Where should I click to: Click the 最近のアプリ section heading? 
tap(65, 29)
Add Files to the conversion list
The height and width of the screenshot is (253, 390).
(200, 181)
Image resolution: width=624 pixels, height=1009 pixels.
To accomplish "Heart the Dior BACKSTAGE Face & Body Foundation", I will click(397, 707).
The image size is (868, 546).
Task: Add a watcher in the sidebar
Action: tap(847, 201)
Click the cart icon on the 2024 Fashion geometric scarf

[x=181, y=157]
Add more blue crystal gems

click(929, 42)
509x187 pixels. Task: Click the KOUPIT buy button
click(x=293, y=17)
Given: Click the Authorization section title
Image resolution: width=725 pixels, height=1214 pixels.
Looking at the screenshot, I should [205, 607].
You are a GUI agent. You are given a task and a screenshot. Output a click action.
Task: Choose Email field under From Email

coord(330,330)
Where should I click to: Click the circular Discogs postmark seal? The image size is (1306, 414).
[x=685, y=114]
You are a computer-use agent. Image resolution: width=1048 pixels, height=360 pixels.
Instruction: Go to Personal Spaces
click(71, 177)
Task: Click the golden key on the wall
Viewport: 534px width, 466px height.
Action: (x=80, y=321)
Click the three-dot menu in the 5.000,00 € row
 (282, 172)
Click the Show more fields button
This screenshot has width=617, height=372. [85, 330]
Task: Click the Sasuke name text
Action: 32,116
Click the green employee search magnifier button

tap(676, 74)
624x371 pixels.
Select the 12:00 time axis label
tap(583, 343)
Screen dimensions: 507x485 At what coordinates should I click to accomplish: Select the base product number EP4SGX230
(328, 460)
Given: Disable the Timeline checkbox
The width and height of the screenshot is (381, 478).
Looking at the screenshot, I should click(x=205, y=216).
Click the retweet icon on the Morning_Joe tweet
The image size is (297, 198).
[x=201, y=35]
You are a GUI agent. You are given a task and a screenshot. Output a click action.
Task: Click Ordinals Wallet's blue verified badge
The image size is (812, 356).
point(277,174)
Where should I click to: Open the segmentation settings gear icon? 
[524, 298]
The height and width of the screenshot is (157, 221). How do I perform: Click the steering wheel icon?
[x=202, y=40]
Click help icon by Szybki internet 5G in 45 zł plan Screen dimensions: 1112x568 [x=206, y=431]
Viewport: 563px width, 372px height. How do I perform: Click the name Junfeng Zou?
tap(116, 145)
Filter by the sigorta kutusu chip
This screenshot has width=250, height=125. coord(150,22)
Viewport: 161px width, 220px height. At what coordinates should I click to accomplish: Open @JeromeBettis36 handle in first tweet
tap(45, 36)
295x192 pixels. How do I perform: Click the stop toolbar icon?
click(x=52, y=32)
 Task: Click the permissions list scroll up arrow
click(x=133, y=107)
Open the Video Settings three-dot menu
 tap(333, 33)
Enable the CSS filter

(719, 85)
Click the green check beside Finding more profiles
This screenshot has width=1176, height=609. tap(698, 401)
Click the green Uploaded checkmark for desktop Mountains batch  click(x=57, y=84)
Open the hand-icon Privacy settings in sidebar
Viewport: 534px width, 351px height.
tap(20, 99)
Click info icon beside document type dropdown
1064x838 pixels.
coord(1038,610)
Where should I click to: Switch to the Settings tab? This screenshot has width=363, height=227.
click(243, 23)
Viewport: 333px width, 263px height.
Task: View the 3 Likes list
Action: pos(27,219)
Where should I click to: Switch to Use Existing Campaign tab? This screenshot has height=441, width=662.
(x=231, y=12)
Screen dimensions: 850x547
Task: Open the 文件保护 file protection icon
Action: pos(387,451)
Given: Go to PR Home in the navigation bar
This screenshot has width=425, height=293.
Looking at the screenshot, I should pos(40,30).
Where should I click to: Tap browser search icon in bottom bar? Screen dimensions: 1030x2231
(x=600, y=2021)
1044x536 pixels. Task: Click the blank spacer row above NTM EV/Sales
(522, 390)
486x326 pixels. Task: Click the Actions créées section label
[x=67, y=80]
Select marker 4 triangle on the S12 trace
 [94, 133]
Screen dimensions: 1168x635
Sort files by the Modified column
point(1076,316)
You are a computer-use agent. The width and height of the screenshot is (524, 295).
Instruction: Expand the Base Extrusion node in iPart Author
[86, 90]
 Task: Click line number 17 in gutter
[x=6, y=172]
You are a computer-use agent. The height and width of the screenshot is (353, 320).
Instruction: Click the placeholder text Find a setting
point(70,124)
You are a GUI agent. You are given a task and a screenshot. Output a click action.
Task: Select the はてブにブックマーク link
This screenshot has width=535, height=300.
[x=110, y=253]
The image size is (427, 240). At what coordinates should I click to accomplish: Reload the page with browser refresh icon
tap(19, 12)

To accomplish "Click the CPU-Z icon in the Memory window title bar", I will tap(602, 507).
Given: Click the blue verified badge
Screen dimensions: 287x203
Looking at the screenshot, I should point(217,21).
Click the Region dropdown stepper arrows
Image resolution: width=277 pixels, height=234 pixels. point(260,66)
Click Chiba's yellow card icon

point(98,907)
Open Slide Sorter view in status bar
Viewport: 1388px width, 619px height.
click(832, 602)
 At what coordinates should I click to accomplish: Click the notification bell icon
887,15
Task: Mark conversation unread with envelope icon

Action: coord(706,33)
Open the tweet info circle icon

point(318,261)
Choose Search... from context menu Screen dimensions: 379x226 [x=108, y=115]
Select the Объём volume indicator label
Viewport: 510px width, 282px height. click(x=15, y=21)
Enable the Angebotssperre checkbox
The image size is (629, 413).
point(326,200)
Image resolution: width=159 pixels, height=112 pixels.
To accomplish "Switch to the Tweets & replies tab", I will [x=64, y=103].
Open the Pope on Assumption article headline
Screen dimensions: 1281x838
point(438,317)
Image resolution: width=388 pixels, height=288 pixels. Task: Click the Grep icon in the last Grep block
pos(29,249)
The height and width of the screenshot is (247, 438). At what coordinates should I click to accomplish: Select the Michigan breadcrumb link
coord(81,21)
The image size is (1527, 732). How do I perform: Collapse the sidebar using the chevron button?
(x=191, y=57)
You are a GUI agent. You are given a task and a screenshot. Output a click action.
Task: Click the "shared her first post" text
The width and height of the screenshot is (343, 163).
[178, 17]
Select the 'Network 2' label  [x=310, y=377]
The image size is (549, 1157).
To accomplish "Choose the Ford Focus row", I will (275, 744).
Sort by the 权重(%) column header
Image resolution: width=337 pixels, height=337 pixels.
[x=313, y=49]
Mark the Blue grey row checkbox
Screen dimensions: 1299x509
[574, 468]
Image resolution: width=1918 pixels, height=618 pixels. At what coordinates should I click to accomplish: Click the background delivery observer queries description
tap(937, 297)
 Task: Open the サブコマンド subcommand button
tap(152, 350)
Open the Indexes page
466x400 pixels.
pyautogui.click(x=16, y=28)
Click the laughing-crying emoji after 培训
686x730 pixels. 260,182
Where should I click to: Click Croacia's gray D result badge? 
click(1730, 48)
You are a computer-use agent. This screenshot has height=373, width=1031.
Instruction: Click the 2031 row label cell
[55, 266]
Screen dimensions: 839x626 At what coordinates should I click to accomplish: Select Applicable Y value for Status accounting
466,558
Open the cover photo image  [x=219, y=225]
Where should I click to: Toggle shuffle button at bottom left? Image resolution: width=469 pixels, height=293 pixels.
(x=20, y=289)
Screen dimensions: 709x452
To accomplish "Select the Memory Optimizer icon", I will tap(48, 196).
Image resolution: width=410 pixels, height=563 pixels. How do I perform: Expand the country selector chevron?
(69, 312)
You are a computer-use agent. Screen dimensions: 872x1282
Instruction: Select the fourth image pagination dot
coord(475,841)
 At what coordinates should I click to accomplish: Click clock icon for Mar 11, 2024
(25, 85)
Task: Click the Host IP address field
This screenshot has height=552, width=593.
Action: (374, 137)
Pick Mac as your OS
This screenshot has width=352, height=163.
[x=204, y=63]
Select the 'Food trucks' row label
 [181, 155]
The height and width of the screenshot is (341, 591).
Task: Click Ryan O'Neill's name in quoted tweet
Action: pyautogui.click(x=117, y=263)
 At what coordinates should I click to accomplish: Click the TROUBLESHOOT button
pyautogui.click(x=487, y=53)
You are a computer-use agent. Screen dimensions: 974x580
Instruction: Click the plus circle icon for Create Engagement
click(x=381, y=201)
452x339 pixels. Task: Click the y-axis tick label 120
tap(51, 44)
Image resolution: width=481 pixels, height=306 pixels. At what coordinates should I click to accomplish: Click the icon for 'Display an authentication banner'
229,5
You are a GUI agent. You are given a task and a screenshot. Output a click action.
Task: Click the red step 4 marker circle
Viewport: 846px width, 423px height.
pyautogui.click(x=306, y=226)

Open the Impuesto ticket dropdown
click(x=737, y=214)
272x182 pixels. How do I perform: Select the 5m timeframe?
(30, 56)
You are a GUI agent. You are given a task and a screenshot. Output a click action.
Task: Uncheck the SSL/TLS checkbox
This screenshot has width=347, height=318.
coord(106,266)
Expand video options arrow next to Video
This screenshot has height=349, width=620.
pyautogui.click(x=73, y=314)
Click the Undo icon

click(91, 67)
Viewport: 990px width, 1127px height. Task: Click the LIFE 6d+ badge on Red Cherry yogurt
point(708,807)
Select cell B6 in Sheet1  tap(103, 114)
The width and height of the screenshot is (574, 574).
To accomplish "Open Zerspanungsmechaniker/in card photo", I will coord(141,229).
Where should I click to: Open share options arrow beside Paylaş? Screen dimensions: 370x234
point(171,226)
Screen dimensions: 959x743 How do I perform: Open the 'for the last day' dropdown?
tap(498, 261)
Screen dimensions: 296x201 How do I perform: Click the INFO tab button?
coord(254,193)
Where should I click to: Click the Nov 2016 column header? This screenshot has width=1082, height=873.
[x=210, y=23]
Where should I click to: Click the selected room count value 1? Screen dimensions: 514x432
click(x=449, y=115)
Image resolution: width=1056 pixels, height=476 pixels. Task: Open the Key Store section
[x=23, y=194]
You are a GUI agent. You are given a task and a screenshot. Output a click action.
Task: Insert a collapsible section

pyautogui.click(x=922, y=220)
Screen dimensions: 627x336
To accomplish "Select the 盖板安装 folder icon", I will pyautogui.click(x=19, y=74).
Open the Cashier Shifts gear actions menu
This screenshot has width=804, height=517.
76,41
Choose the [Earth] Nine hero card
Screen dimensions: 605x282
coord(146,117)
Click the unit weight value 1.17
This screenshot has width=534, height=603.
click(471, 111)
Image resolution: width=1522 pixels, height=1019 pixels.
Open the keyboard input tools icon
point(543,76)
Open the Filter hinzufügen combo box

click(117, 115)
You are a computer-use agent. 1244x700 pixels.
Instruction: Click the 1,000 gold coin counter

+--

# Work required
Scan the entries above and work out how many lines include the word "computer"; the reply is that number alone.

# Problem solution
7